The National Grid sent out a surprise alert at 2.33pm on Tuesday afternoon declaring the imminent possibility of an electricity supply shortfall as the colder weather begins to ratchet up British energy consumption, only to then cancel the warning just as swiftly.
The UK network operator issues these types of notification, known as capacity market notices (CMN), whenever it is concerned about having insufficient surplus electricity capacity available.
Tuesday’s caution was designed to warn homeowners of possible shortages during the 7pm period of peak usage, when the majority of people return home from work and begin switching on domestic appliances as they prepare dinner and settle down for the evening.
CMN’s are designed to warn customers of intermittent disruption rather than sustained blackouts, which are rare and most likely to be experienced in isolated areas where residents would expect advanced notice.
Taking to Twitter, National Grid ESO explained that Tuesday’s alert had been triggered automatically: “The ESO is confident that electricity margins are sufficient for this evening. However, a capacity market notice (CMN) has been triggered by the automated system.
“CMN forecasts are issued automatically and are only based on information in the public domain. They do not take into account all the factors which our engineers are working on.”
The service then directed readers to its website, where the National Grid explains that its role is to “balance” Britain’s energy flow by engaging in “continuous communication with the electricity market, where the electricity is being created”.
“This might mean asking generators to turn power up or down. Or we might ask them to increase or decrease demand,” the operator states.
Occasionally, its analysts’ forecasts for Britain’s needs might not match the realities of demand or generation on the ground, leaving the Grid with too little or too much power in the system.
“If we’re not able to match supply and demand through the normal mechanisms, we’ll send a more formal message to the electricity market to let them know,” it continues.
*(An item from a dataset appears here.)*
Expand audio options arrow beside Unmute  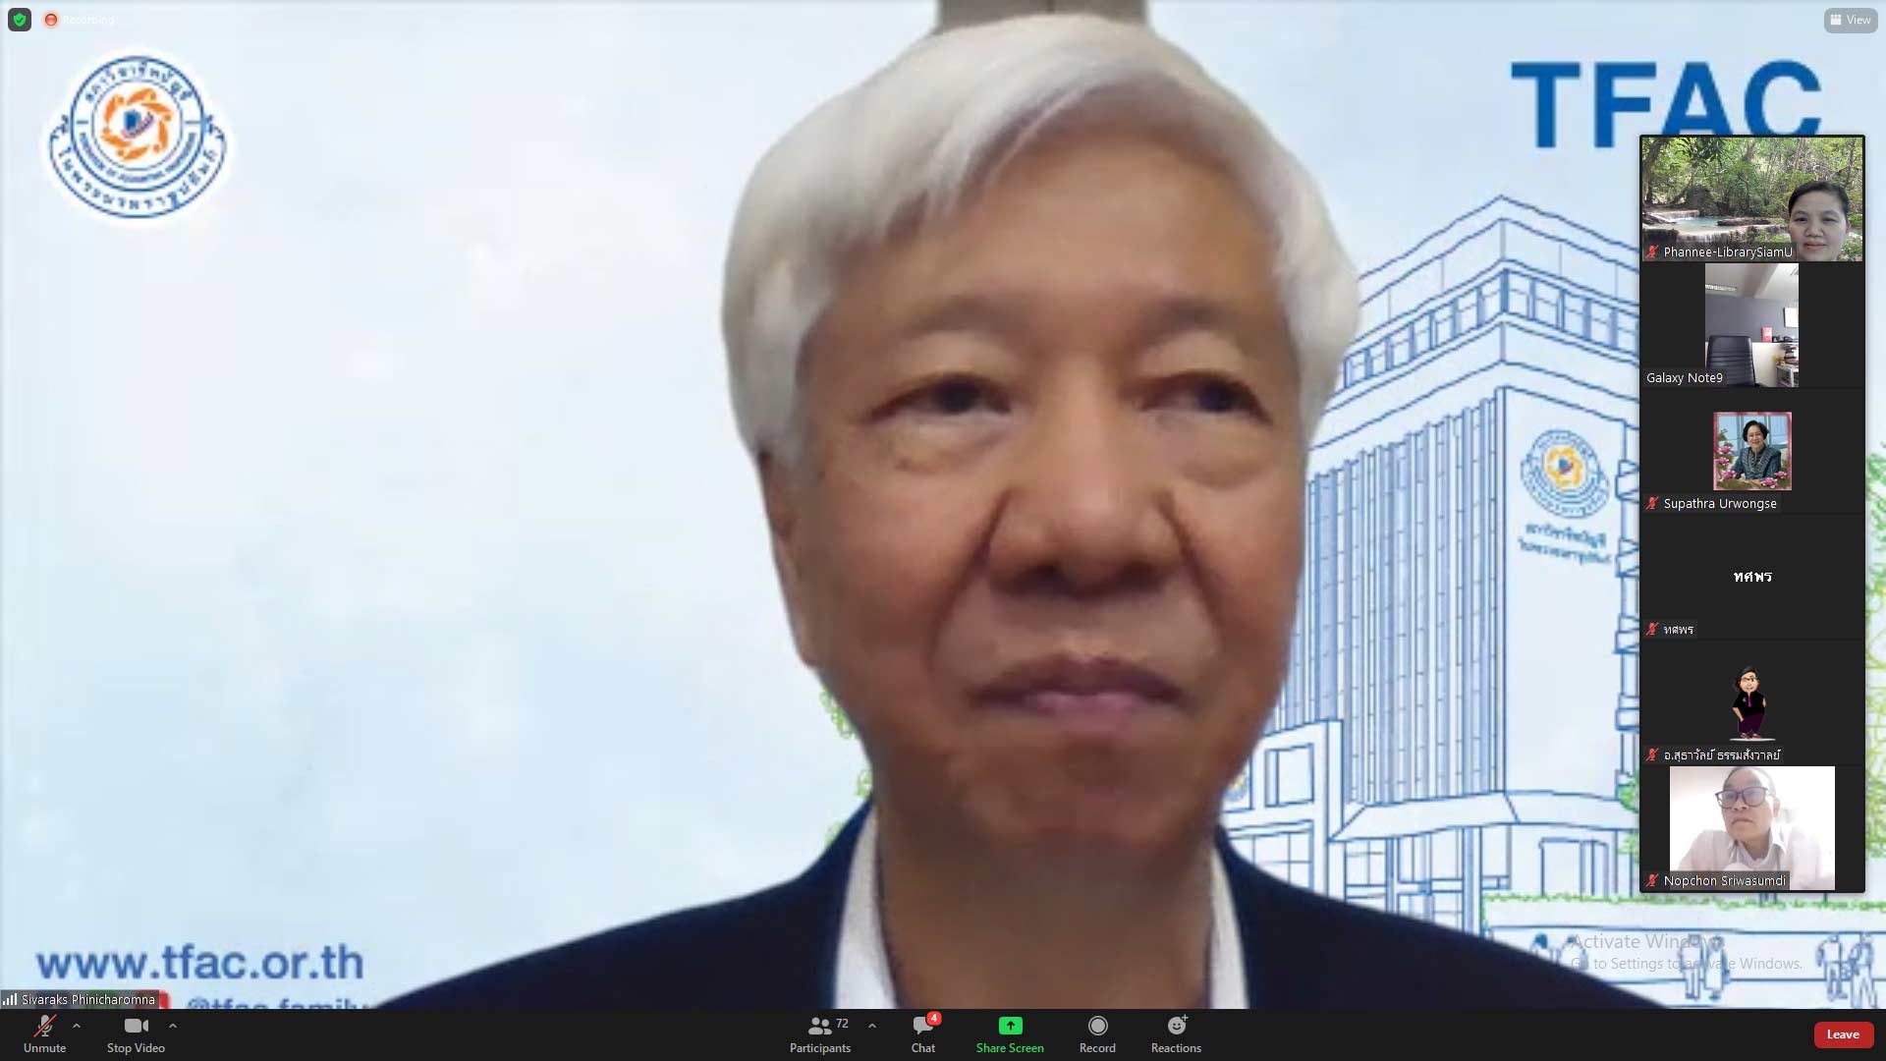(77, 1026)
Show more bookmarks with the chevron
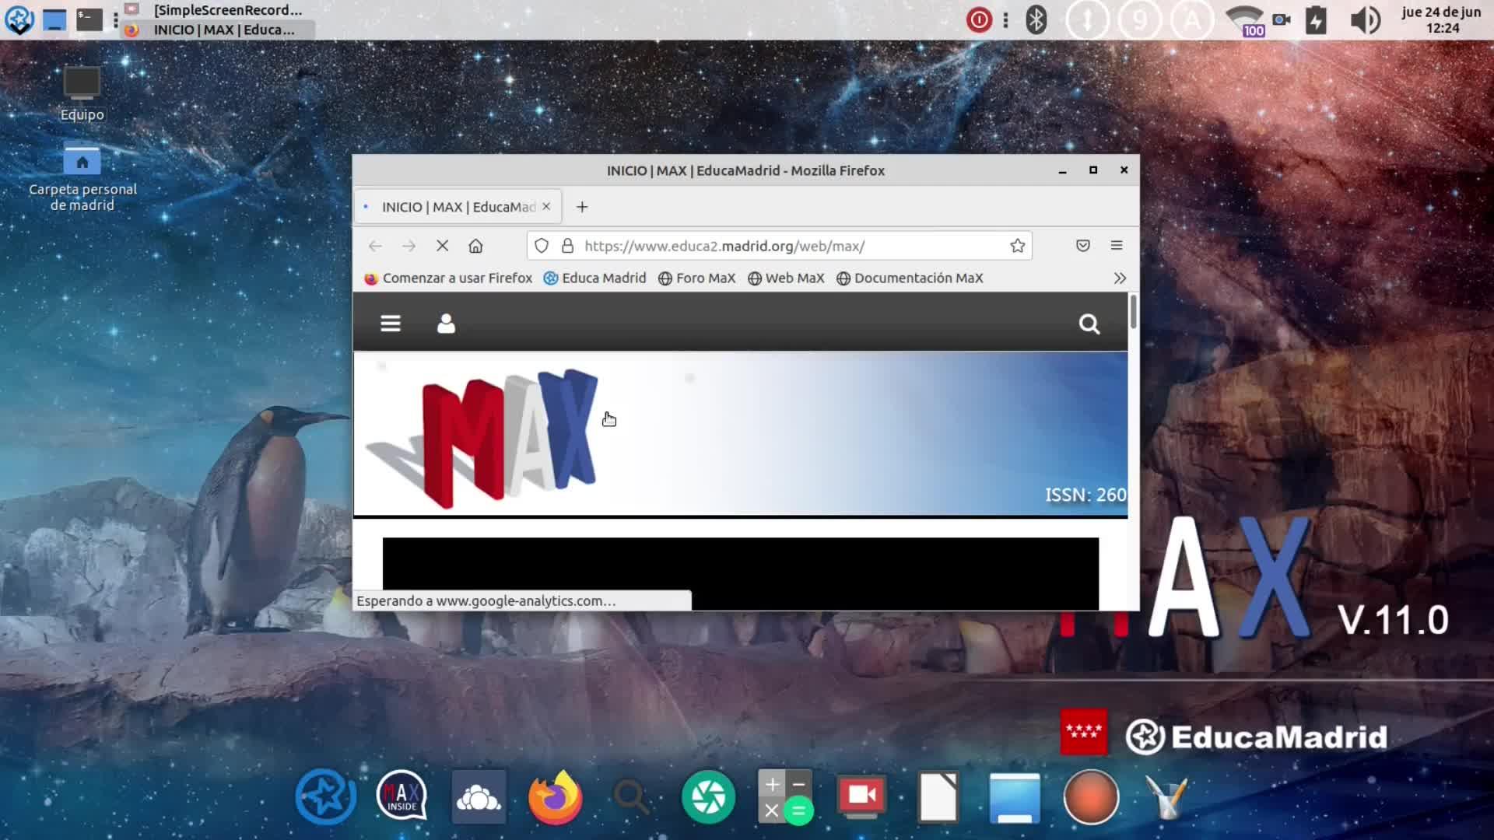This screenshot has width=1494, height=840. (x=1120, y=278)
“These messages are sometimes referred to as system warnings or notices. They’re a routine way that we communicate to the market and operate the system, and they don’t mean that electricity supply is at risk. We’re simply telling the market what we need.”
While electricity margin notices (EMN) are issued manually by engineers in the control room “using operational and engineering judgements” to warn against insufficient capacity in reserve, CMNs are based on real-time data and triggered automatically around four hours ahead of time as notification to providers in the capacity market that the Grids’s safety margins have been reduced: specifically, that its forecast surplus has dropped below the preferred cushion of 500MW.
As was the case on Tuesday evening, an improvement in generation availability in the hours after the automatic CMN has been issued – restoring the buffer – will lead to the notice being withdrawn.
Commenting on the apparent strain on the system on Tuesday, Phil Hewitt, director at energy consultancy EnAppSys, told The Daily Telegraph: “This is the first tight day of the winter but it is not super tight.
“It is a small appetiser of tightness, there will be much tighter days ahead.”
While EMNs and CMNs do not actually denote a shortage of electricity available to the Grid, there are alerts for use when those circumstances do arise.
These are known as high risk of demand control or demand control imminent announcements but they are far rarer and much more seldom issued.